Les dangers d'une filature...

Quelques jours avant, Parker se reposait sur une plage de Miami en compagnie d'une jolie blonde quand il a reçu un coup de téléphone de Joe Sheer qui avait obtenu son numéro par un certain Paulus. Sheer sollicitait Parker pour un casse, la spécialité de notre homme, qui accepta de se déplacer même s'il n'avait pas actuellement besoin d'argent mais parce qu'il commençait à s'ennuyer.
A Jersey City, Parker fait donc connaissance avec Edgars que lui présente Paulus. Même s'il est d'abord réticent à travailler avec un amateur, le fait que des complices comme Grofield et Wycza, des hommes en qui il a toute confiance, incite à réfléchir à un coup d'envergure. En effet, il s'agit de voler une ville entière de 2 600 habitants, Copper Canyon, où est exploitée une mine, avec sa banque, sa bijouterie et ses commerces, en coupant tous ses moyens de communication avec l'extérieur et en neutralisant son poste de police et sa caserne de pompiers.
Pour remplir cette mission, à la fois insensée et excitante, Parker rassemble une douzaine d'hommes et élabore un plan parfait.
Vraiment parfait ? Sauf que Parker a raison de ne pas aimer travailler avec des amateurs, qui ont toujours quelque chose à cacher...
Un gang aguerri...

*
Qui serait assez fou pour piller une ville entière ?

Avec les deux premières réussites étincelantes que furent The Hunter et The Outfit, Darwyn Cooke a prouvé qu'il avait parfaitement capté l'essence des aventures de Parker, le voleur implacable créé par Donald Westlake sous le pseudo de Richard Stark. L'intelligence de l'auteur de La Nouvelle Frontière a été à la fois de respecter la personnalité à la fois brutale et acéré de cet anti-héros, aussi expéditif avec ses ennemis que méticuleux pour effectuer ses braquages, ne craignant rien ni personne, et de retranscrire les hold-ups incroyablement audacieux en images, avec des trouvailles narratives et visuelles jubilatoires et bluffantes.

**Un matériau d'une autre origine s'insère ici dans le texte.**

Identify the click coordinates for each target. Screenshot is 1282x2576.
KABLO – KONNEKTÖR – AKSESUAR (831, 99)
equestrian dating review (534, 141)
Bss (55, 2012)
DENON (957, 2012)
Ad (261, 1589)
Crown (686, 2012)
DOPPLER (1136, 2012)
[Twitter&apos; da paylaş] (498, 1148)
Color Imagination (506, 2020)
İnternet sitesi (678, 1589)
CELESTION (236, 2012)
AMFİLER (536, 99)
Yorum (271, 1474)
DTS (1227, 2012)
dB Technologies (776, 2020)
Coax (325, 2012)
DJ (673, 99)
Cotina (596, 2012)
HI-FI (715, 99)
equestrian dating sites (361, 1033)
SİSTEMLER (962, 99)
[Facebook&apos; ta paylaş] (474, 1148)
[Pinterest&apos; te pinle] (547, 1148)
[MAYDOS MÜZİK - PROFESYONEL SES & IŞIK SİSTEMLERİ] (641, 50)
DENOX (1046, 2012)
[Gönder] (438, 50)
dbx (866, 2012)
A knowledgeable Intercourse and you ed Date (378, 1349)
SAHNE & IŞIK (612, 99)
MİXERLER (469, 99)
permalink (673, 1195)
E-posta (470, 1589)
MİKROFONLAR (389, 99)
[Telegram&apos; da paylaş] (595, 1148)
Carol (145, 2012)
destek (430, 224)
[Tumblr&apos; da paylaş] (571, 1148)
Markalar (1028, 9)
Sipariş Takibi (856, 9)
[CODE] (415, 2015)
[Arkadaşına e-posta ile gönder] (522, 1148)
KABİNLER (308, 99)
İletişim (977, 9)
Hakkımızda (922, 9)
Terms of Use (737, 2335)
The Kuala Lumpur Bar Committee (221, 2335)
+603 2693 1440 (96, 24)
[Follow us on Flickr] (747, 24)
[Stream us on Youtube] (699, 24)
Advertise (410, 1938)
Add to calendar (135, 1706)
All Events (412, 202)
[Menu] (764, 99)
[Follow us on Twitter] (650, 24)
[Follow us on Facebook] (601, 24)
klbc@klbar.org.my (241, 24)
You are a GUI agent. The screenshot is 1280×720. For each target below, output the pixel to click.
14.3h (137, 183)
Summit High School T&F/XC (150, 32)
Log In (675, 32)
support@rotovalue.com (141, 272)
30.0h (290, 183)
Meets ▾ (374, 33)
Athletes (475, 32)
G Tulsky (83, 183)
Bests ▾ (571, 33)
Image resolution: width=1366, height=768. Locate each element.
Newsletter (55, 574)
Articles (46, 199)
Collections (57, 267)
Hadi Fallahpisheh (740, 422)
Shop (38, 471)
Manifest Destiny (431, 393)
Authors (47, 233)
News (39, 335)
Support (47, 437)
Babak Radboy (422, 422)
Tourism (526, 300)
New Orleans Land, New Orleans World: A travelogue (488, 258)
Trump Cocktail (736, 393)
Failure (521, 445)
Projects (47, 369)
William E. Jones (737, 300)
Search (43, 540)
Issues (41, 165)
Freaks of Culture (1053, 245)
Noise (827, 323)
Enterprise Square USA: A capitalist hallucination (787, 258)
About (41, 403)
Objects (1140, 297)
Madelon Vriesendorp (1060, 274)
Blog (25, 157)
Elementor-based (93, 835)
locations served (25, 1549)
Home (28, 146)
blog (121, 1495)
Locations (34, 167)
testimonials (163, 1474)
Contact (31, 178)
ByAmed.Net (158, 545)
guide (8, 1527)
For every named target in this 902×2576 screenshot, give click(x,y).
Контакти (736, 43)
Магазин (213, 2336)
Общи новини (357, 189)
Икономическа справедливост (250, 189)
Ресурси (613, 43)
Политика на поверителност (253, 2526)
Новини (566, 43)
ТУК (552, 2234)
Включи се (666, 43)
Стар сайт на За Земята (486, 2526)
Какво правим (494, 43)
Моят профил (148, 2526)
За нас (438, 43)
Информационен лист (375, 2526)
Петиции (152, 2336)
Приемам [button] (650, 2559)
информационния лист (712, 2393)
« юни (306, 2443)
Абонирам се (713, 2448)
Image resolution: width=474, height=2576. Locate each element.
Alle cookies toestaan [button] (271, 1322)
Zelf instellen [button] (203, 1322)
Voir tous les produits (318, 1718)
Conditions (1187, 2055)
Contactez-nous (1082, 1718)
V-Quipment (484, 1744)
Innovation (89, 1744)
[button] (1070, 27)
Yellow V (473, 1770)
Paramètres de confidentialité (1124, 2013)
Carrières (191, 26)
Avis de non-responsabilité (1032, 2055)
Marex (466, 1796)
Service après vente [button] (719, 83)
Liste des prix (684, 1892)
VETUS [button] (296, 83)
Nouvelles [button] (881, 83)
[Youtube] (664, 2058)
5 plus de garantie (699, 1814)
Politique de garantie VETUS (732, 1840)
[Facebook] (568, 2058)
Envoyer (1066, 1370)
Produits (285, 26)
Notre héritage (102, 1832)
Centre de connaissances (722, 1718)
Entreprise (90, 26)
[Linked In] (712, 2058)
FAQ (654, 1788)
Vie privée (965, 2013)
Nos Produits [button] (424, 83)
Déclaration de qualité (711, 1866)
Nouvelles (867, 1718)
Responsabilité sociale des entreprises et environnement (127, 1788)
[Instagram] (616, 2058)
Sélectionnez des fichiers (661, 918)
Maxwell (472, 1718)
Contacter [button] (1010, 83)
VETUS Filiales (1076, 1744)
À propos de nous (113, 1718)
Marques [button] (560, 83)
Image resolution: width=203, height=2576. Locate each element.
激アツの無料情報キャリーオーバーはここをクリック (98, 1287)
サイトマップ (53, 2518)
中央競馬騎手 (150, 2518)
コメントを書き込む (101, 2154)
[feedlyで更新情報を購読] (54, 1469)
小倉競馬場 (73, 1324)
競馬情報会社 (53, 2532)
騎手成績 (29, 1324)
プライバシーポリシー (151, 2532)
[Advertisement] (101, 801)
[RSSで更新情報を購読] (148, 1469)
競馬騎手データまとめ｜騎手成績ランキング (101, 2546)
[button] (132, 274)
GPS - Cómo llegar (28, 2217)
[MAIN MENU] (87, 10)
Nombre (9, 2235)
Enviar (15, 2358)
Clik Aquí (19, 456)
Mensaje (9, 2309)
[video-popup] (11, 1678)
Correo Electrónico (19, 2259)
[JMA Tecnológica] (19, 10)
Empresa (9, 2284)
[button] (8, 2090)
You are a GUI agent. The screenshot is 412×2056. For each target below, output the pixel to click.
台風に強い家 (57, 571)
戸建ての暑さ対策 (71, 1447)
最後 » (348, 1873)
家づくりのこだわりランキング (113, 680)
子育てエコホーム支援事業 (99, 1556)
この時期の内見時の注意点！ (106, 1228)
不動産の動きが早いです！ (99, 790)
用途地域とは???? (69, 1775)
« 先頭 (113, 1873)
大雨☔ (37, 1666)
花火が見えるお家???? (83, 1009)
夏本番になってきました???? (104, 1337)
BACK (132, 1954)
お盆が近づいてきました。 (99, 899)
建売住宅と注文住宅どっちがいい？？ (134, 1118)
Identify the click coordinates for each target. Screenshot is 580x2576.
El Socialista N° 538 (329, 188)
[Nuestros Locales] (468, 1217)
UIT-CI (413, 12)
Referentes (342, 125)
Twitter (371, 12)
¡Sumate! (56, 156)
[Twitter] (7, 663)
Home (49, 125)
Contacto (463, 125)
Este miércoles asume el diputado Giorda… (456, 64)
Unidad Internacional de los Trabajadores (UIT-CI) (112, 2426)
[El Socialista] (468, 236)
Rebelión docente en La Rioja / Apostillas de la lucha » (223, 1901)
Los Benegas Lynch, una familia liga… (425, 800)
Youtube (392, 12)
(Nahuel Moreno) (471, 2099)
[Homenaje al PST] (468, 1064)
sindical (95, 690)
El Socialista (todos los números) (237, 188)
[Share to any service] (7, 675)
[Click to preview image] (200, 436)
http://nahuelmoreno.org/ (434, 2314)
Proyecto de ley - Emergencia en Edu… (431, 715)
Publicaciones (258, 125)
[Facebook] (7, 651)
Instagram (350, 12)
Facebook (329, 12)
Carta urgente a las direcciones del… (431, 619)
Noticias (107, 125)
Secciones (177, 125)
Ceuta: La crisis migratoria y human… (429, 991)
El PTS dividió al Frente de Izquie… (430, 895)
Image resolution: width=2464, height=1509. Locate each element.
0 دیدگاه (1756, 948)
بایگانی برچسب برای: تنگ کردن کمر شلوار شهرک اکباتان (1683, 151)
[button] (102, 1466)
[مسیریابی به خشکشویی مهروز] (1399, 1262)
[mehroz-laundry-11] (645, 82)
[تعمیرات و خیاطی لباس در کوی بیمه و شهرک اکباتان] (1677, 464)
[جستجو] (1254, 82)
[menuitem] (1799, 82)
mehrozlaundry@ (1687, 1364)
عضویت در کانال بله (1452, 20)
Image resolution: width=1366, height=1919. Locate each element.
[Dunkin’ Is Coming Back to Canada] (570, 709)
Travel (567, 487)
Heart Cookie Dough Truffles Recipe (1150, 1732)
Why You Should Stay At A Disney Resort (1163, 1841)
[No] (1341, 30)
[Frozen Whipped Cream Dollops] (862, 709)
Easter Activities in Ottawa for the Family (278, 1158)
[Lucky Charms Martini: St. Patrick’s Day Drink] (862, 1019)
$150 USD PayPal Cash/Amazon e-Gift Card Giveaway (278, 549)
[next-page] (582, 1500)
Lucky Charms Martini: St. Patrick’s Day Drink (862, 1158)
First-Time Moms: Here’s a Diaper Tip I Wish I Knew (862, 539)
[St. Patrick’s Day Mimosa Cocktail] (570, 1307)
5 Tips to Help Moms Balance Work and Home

En choisissant The Score pour son troisième opus (d'une collection qui devrait en compter cinq plus un one-shot plus bref), Darwyn Cooke a résolument opté pour un matériau moins ambitieux, comme s'il refusait la surenchère dans la sophistication formelle, voulait revenir aux basiques, et faire apprécier le simple plaisir d'une histoire de gangsters face à un casse délirant. Autrement dit, Cooke a jeté son dévolu sur un roman dont l'intérêt est d'abord l'histoire plutôt que les personnages.

Cette décision pourra en décevoir certains, surtout après le feu d'artifices que fut The Outfit, avec ses astuces esthétiques et dramaturgiques. Mais il était aussi sans doute temps d'avancer et de creuser une autre piste, en montrant Parker à l'oeuvre, détaché de sa confrontation avec l'Organisation, ses cadres. En même temps, Cooke pouvait distribuer d'autres cartes, The Score fournissant une galerie de seconds rôles étoffant l'entourage de Parker - même s'il s'agit davantage de figurants, d'hommes de mains : comme par un mouvement de balancier, après avoir été présenté comme un franc-tireur face à un syndicat criminel tout puissant, cette histoire montre Parker comme chef de bande, à son tour comme le cadre d'une équipe, dirigeant une affaire, des associés. Le desperado est devenu un patron à son tour.

Mais il doit négocier un projet fou puisqu'en une nuit, sa fine équipe doit détrousser un patelin entier - projet qui plus est amené sur un plateau par un amateur dont on découvrira que les motivations ne sont pas que liés à l'argent.

Une opération menée avec une précision infaillible.

Ce qui sidère avec Cooke, et ce troisième tome, c'est finalement à quel point l'artiste et son personnage se ressemblent (presque) : comme Parker, celui qui signe ses dessins de son prénom, Darwyn, oeuvre avec un professionnalisme et une efficacité sans faille.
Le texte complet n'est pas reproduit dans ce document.